On February 20, 2001, the Company filed a complaint against Ron Berger,
Chairman and Chief Executive Officer and a director of Rentrak until
September 2000, in the Circuit Court of the
47
State of Oregon for the County of Multnomah (No. 0102-01814), seeking
cancellation of shares of Rentrak common stock acquired by Mr. Berger
through an option loan program offered to the Company's officers in June
2000 and damages for the conversion of an automobile and computer
equipment plus an over-advance payment of business expenses less setoffs.
On or about March 29, 2001, Mr. Berger filed a counterclaim seeking
damages of approximately $1.76 million plus attorney fees from the
Company for conversion of Mr. Berger's director's fees and dividends from
Rentrak Japan, breach of an agreement to compensate Mr. Berger for
cancellation of options to purchase Company stock, failure to pay
accumulated wages and compensation, breach of an agreement to provide
options to purchase stock in 3PF, and failure to provide certain
insurance benefits. On June 15, 2001, the Company filed an amended
complaint alleging tort claims arising out of Mr.

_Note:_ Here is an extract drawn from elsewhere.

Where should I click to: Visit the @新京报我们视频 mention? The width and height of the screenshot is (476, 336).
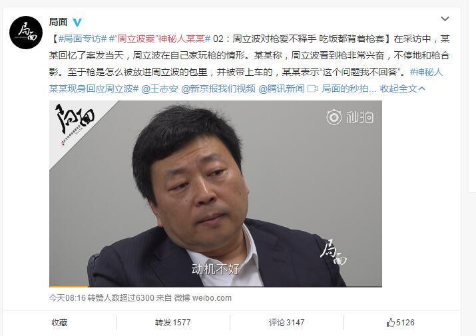click(x=218, y=88)
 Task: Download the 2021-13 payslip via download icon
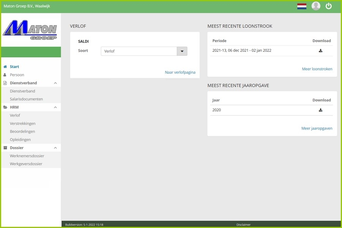pyautogui.click(x=320, y=51)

Berger's activities as
an officer and director of the Company involving Video City, Inc., and
seeking damages of not less than $6,000,000. Effective May 6, 2002, the
parties resolved the litigation pursuant to a confidential settlement
agreement pursuant to which the parties agreed to dismiss their
respective lawsuits and to seek nothing further from the other in
litigation.
The Company is also a party to legal proceedings and claims that arise in
the ordinary course of its business. In the opinion of management, the
amount of any ultimate liability with respect to these actions is not
expected to materially affect the financial position or results of
operations of the Company.
(11) EMPLOYEE BENEFIT PLANS
On January 1, 1991, the Company established an employee benefit plan (the
401(k) Plan) pursuant to Section 401(k) of the Internal Revenue Code for
certain qualified employees. Contributions made to the 401(k) Plan are
based on percentages of employees' salaries. The total amount of the
Company's contribution is at the discretion of the board of directors.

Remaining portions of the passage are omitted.